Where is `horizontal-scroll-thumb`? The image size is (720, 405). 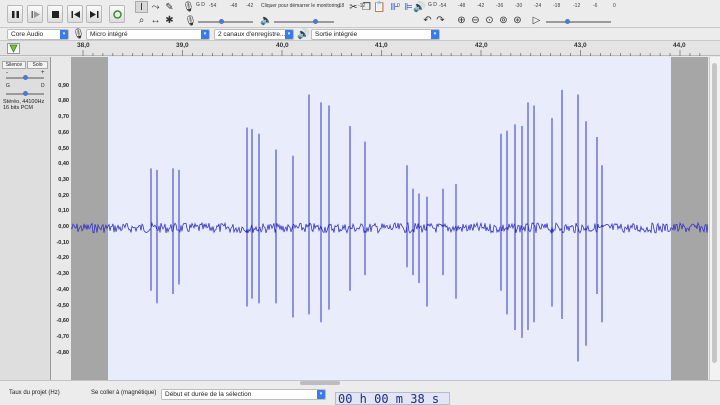 horizontal-scroll-thumb is located at coordinates (320, 383).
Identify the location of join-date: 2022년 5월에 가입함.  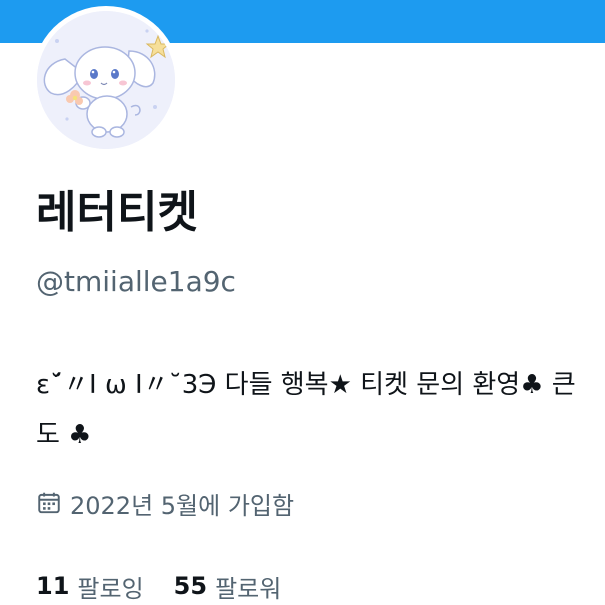
(165, 503).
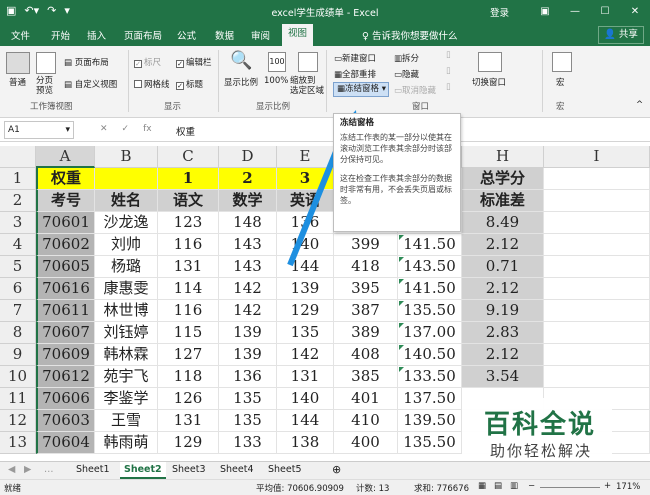 This screenshot has height=495, width=650. What do you see at coordinates (500, 12) in the screenshot?
I see `login-link: 登录` at bounding box center [500, 12].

## WHAT IS REQUIRED
Rewrite the items from the line containing "Identify the location" through the end of the items, substituting "signup-date" for "join-date" and leaving everything else unchanged. Omit the pictures.

## RESPONSE AREA
Identify the location of signup-date: 2022년 5월에 가입함.  
(165, 503).
 This screenshot has height=495, width=650. What do you see at coordinates (500, 12) in the screenshot?
I see `login-link: 登录` at bounding box center [500, 12].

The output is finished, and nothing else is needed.